(Records contained in a dataset)
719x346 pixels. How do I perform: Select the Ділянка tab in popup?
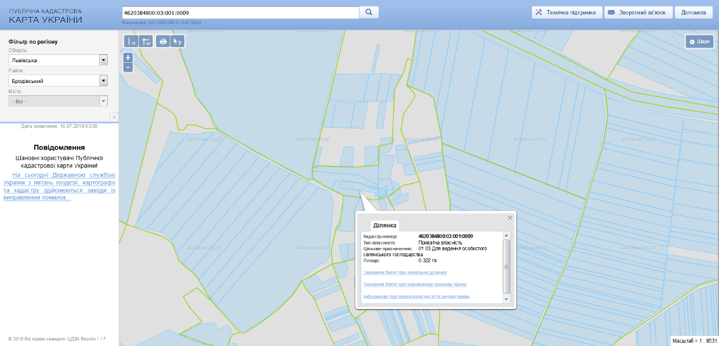tap(385, 225)
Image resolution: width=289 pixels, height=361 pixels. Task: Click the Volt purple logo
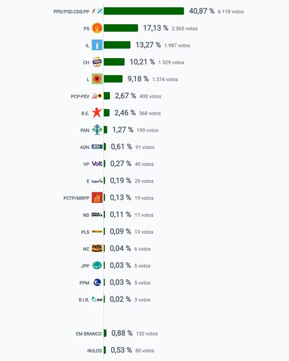click(x=97, y=164)

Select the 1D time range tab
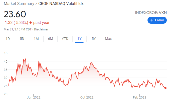tap(8, 39)
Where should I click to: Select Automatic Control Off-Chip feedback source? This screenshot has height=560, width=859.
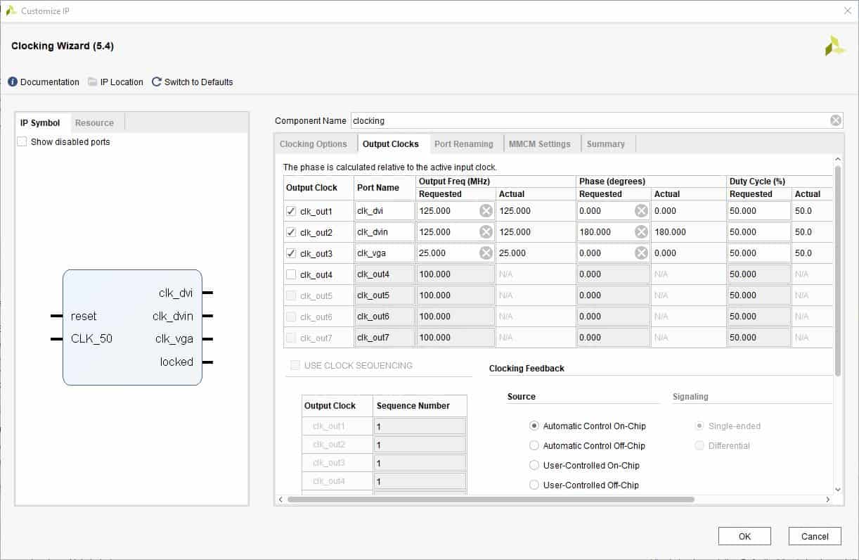pos(534,446)
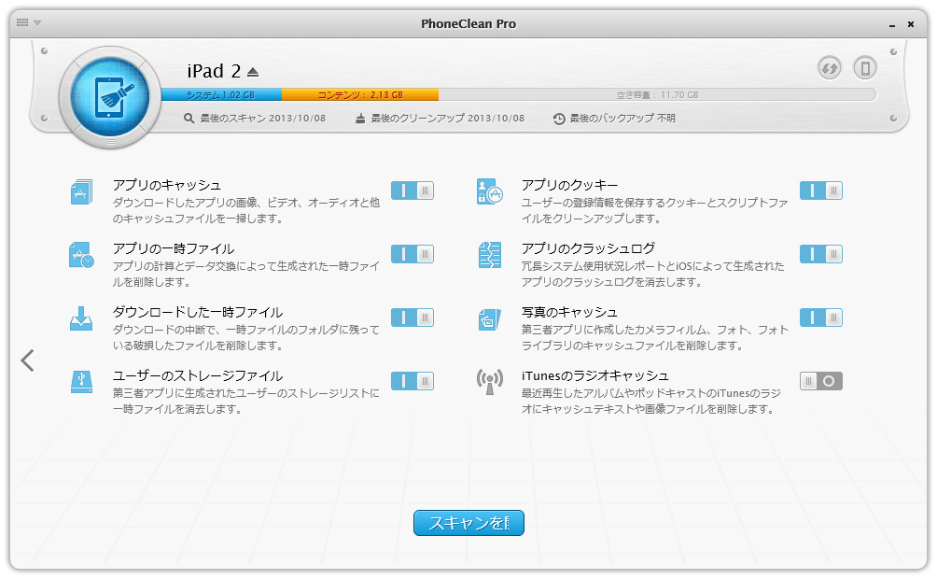Select the アプリの一時ファイル icon
937x579 pixels.
click(x=81, y=256)
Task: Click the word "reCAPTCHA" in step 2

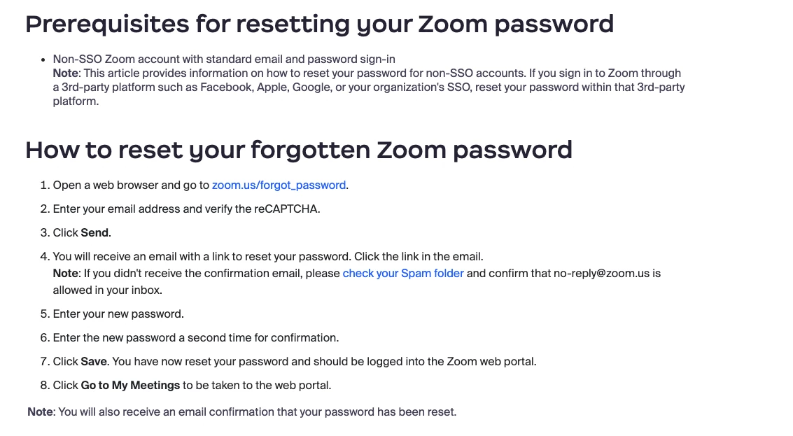Action: click(x=287, y=209)
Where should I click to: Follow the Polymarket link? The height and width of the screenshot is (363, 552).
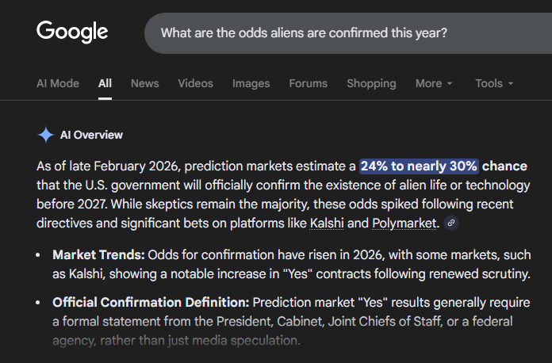point(404,224)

Aim of the task:
The expected output is an exact retyping of the lines from the line with "Where should I click to: Follow" through the last line of the data, with both ends kept and the pictures dropped.

Result:
Where should I click to: Follow the Polymarket link? The height and width of the screenshot is (363, 552).
point(404,224)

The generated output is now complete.